▶ [The problem]: For the material below, return exactly the lines starting at the line containing "Select the VIDEO tab" and ending at the line containing "Given: Click the blue Back link", both ends included, and no others.

▶ [Given information]:
* * *

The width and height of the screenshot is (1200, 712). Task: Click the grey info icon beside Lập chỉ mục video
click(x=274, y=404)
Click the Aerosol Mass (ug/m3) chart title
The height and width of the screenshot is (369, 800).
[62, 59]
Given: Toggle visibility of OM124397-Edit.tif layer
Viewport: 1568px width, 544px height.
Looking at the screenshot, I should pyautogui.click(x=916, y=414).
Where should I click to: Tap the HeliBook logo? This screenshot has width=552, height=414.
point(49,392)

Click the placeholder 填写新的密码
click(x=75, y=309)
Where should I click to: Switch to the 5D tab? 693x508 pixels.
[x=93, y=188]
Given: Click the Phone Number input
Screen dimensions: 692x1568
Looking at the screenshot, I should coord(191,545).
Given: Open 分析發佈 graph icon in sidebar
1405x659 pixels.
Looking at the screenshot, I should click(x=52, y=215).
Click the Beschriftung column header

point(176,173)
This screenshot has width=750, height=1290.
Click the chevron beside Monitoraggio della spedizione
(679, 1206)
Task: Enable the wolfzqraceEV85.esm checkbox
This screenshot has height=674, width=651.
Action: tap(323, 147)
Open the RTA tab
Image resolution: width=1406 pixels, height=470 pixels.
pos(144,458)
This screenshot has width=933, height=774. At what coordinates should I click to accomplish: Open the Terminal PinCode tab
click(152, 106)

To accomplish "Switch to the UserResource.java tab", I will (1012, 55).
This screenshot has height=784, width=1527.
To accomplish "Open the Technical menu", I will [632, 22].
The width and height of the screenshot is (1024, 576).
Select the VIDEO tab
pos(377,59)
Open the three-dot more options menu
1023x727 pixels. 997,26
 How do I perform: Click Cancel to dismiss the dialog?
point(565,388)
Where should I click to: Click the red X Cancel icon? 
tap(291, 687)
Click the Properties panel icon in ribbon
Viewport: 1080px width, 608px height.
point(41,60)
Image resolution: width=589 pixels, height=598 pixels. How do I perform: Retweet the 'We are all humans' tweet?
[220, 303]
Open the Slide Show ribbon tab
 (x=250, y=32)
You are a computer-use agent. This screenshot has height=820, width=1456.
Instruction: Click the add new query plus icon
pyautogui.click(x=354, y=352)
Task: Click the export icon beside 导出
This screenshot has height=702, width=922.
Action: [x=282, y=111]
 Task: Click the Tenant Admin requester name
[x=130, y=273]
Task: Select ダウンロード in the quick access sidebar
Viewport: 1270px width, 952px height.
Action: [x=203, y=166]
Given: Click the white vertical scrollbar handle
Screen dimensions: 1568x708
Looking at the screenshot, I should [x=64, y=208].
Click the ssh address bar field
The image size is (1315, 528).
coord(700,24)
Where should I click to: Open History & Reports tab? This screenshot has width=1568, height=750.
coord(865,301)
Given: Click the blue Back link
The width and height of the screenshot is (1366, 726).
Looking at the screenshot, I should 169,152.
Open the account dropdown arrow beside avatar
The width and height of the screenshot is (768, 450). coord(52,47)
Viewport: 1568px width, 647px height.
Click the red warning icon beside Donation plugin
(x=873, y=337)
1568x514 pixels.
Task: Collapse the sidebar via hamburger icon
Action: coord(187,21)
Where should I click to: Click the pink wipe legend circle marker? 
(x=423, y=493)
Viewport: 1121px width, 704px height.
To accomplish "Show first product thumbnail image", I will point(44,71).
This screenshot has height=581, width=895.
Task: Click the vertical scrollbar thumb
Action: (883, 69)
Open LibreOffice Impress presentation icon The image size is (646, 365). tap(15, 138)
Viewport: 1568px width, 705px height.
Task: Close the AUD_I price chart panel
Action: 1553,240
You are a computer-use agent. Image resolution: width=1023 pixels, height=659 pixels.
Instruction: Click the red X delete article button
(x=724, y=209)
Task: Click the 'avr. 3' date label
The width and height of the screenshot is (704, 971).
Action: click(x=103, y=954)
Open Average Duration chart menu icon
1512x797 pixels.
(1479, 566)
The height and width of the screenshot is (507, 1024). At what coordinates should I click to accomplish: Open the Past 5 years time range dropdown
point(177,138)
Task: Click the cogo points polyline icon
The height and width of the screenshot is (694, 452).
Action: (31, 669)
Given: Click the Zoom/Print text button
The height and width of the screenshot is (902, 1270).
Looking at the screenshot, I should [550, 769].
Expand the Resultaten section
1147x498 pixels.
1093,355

* * *

▶ [The answer]:
Select the VIDEO tab
pos(377,59)
Open the three-dot more options menu
1023x727 pixels. 997,26
 How do I perform: Click Cancel to dismiss the dialog?
point(565,388)
Where should I click to: Click the red X Cancel icon? 
tap(291, 687)
Click the Properties panel icon in ribbon
Viewport: 1080px width, 608px height.
point(41,60)
Image resolution: width=589 pixels, height=598 pixels. How do I perform: Retweet the 'We are all humans' tweet?
[220, 303]
Open the Slide Show ribbon tab
 (x=250, y=32)
You are a computer-use agent. This screenshot has height=820, width=1456.
Instruction: Click the add new query plus icon
pyautogui.click(x=354, y=352)
Task: Click the export icon beside 导出
This screenshot has height=702, width=922.
Action: [x=282, y=111]
 Task: Click the Tenant Admin requester name
[x=130, y=273]
Task: Select ダウンロード in the quick access sidebar
Viewport: 1270px width, 952px height.
Action: [x=203, y=166]
Given: Click the white vertical scrollbar handle
Screen dimensions: 1568x708
Looking at the screenshot, I should [x=64, y=208].
Click the ssh address bar field
The image size is (1315, 528).
coord(700,24)
Where should I click to: Open History & Reports tab? This screenshot has width=1568, height=750.
coord(865,301)
Given: Click the blue Back link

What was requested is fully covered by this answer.